This week, the Centers for Medicare and Medicaid Services (CMS) announced that, starting in 2020, Part D Plans and Medicare Advantage Plans with Part D will be able to include medications on their formulary for some FDA-approved uses, but not others. Currently, a plan can favor one drug over another by including a medication on its formulary or not; placing it on a lower cost sharing tier; or putting coverage restrictions, like prior authorization, quantity limits, or step therapy on the less preferred medication. These rules apply uniformly to each drug, for all FDA- and compendia-approved purposes—the new rules do not.
For example if drug A is FDA approved for two uses—one to treat condition X and one to treat condition Y—plans must include drug A on the formulary for X and Y or exclude it for both X and Y. Under the new rules, however, plans will be able to treat a prescription for a drug to treat X differently from the same prescription to treat Y.
CMS indicates that their intent is to increase a plan’s ability to negotiate indication-specific drug prices, but there are few details about how these differences will be communicated to beneficiaries.
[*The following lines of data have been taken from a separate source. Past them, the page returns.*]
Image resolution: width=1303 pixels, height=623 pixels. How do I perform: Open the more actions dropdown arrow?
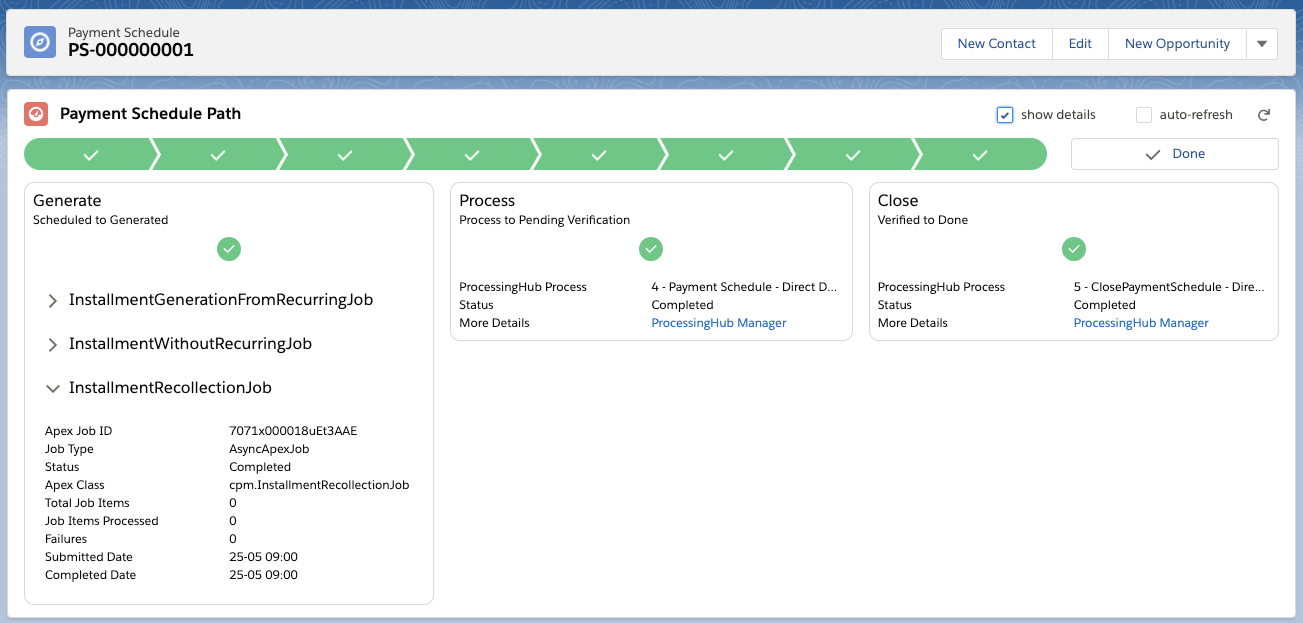(x=1261, y=44)
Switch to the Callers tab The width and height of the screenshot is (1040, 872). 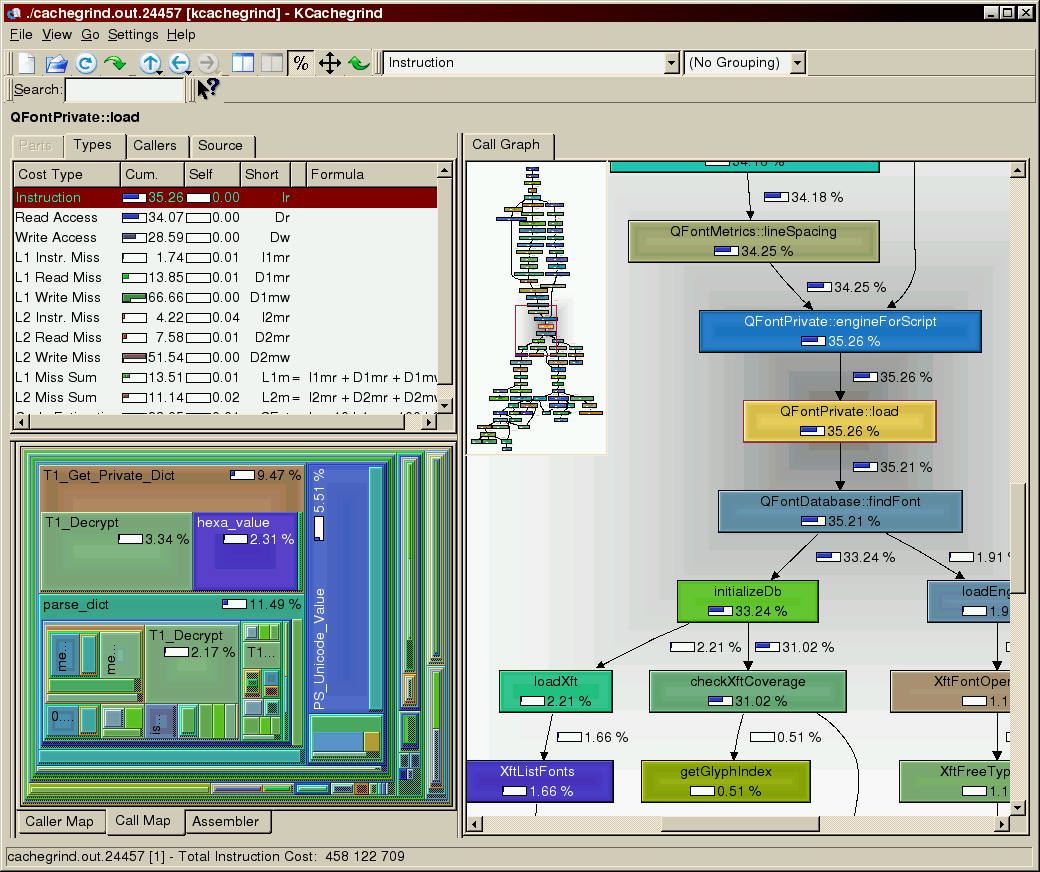click(155, 146)
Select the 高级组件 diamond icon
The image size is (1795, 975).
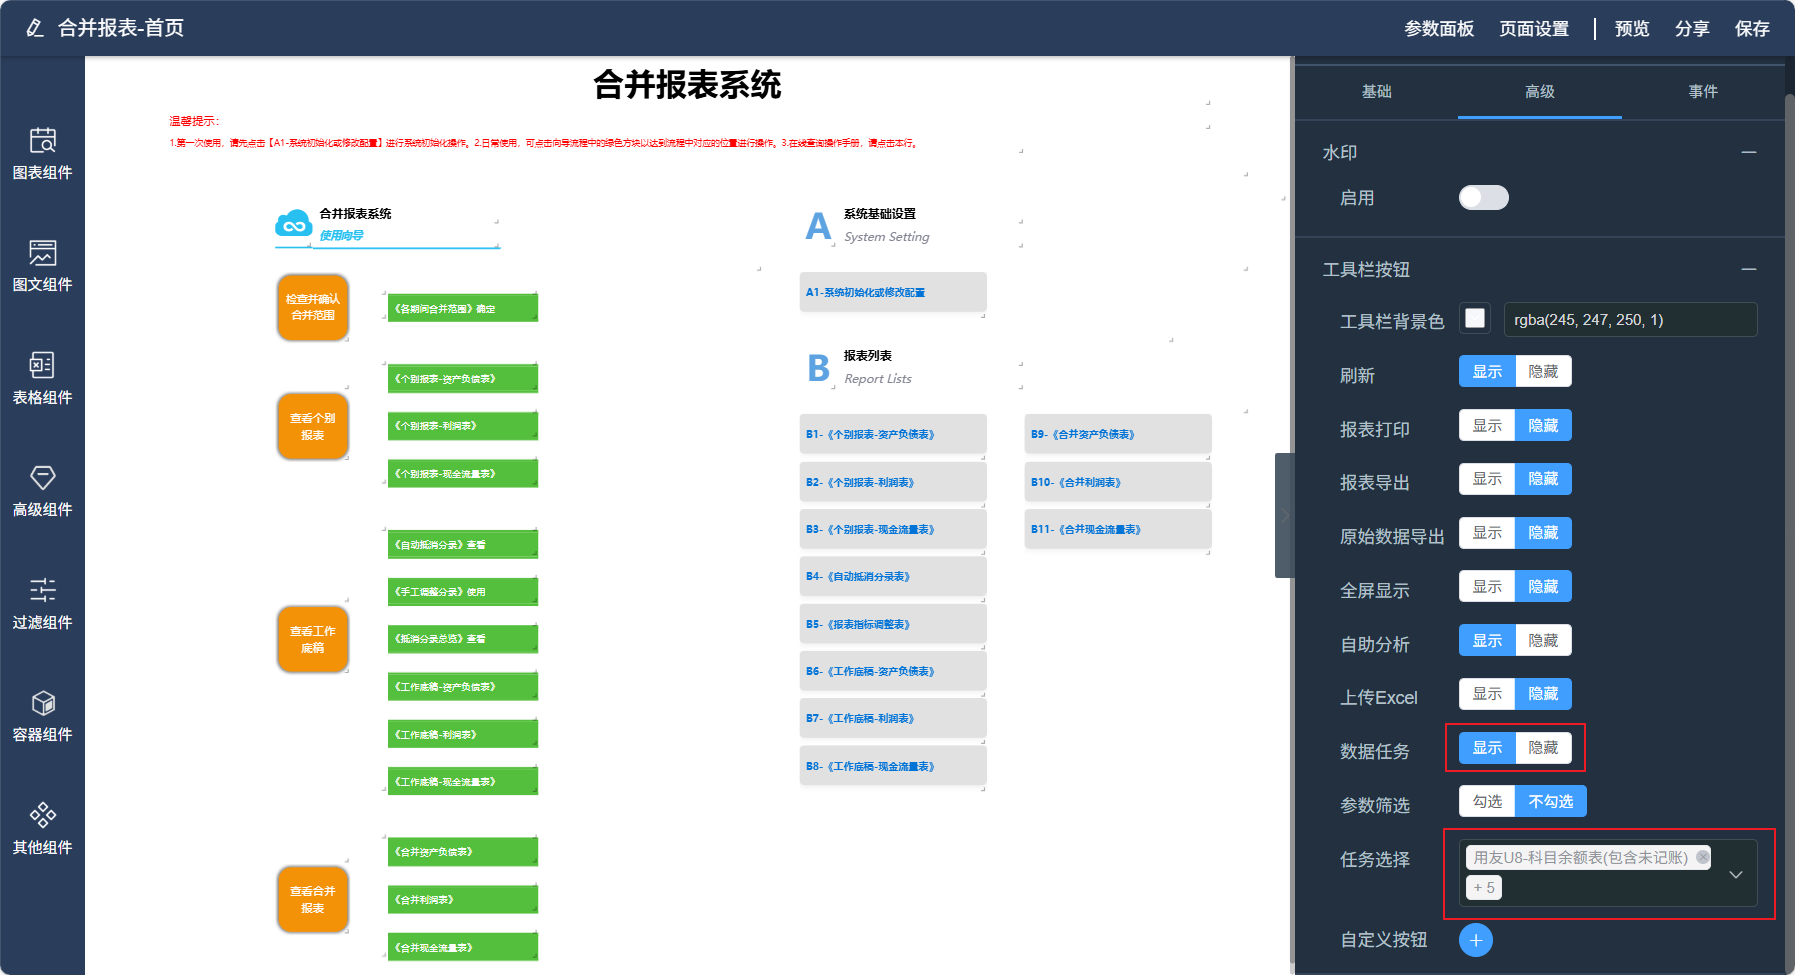tap(42, 478)
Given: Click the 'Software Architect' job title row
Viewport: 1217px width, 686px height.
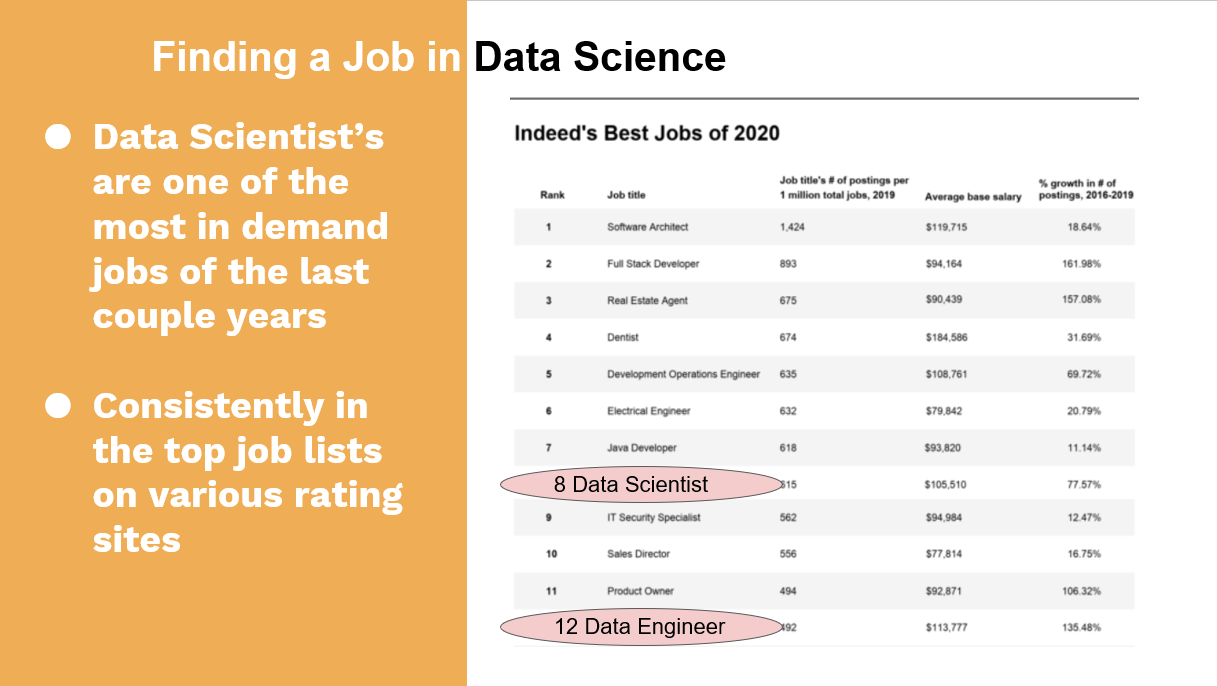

The memo from CMS states that if plans wish to use this type of formulary design they must “disclose that some drugs may be subject to those requirements in the plan’s Annual Notice of Change (ANOC) and Evidence of Coverage (EOC) documents.”
We believe this is inadequate – CMS should require integration of this information, including asking about the conditions for which drugs are prescribed, in the Medicare Plan Finder tool. Plans should also be required to designate any drugs that have indication-based restrictions in their online and print formularies.
Medicare Rights is concerned that people with Medicare will face ever-growing difficulties in choosing what coverage is right for them. Already, many people struggle with their coverage decisions, and new complex plan offerings are likely to increase these problems.